日本を守るには
報復攻撃の条項の付記を

「私は専守防衛なる言葉を残存させたうえで、『報復攻撃』のあり方について、付記として、きっちり明文化する案を提唱したい。専守防衛は平和憲法の精神に合致するから国民合意ができているし、自衛隊のPKO派遣もやりやすい。侵攻とは考えられないから、国民も納得し、反戦デモも生じない。しかし、今の専守防衛だけでは、有事には自滅する危険性がある。だから報復攻撃の条項を付け、そのうえで報復攻撃を含めた日米安保条約の徹底的改正をすべきでしょう」(同前)

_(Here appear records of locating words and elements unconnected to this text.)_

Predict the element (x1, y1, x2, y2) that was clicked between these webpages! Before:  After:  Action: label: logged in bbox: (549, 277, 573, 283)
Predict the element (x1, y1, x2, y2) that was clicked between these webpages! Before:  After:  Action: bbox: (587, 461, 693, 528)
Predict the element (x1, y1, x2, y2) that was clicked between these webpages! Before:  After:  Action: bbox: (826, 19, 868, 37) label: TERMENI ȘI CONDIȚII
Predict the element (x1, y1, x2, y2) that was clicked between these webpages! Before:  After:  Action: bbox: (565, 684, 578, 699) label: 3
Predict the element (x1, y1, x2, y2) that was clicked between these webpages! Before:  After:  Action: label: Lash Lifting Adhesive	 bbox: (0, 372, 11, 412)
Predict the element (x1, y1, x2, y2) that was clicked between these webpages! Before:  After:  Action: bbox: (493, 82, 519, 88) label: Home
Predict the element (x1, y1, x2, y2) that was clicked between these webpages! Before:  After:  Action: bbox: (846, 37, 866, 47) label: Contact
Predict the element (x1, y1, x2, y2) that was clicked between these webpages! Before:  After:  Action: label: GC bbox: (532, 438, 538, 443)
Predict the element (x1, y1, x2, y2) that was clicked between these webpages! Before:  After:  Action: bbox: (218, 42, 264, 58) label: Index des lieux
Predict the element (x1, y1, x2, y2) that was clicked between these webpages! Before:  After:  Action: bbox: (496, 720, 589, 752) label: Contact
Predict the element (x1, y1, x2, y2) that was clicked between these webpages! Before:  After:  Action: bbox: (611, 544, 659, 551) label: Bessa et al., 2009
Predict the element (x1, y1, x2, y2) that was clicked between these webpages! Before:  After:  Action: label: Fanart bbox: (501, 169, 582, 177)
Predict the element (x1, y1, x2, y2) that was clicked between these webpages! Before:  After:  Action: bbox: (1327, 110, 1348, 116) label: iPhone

 実際、北朝鮮をはじめとする近隣諸国の動きに対し、専守防衛の解釈を拡大する議論が活発化しており、2006年には当時の麻生太郎外相をはじめとした閣僚が「(ミサイルが)日本に向けられる場合、被害を受けるまで何もしないわけにはいかない」として「先制攻撃論」を提唱。読売新聞がこれを支持する社説を掲載したこともあった。

 さらに昨年7月には「積極的平和主義」を掲げる安倍政権が、臨時閣議によって従来の憲法解釈を変更し、限定的に集団的自衛権の行使を容認することを決定。今後は、自衛隊法や武力攻撃事態法などの改正が進められる可能性も高まっている。  

 そんな状況の中、この4月には米政府が原子力空母を朝鮮半島近海に派遣するなど、北朝鮮に対する強硬姿勢を打ち出している。米国は同盟諸国に対して、北朝鮮が弾道ミサイルを発射した場合には迎撃する態勢が整ったと通知し、厳戒態勢で備えるよう要請したとも報じられている。

 これに対し日本も海上自衛隊のイージス艦3隻を日本海に展開させるなど、国際情勢はキナ臭さを増している。日本の防衛政策は、大きな転換期を迎えているようだ。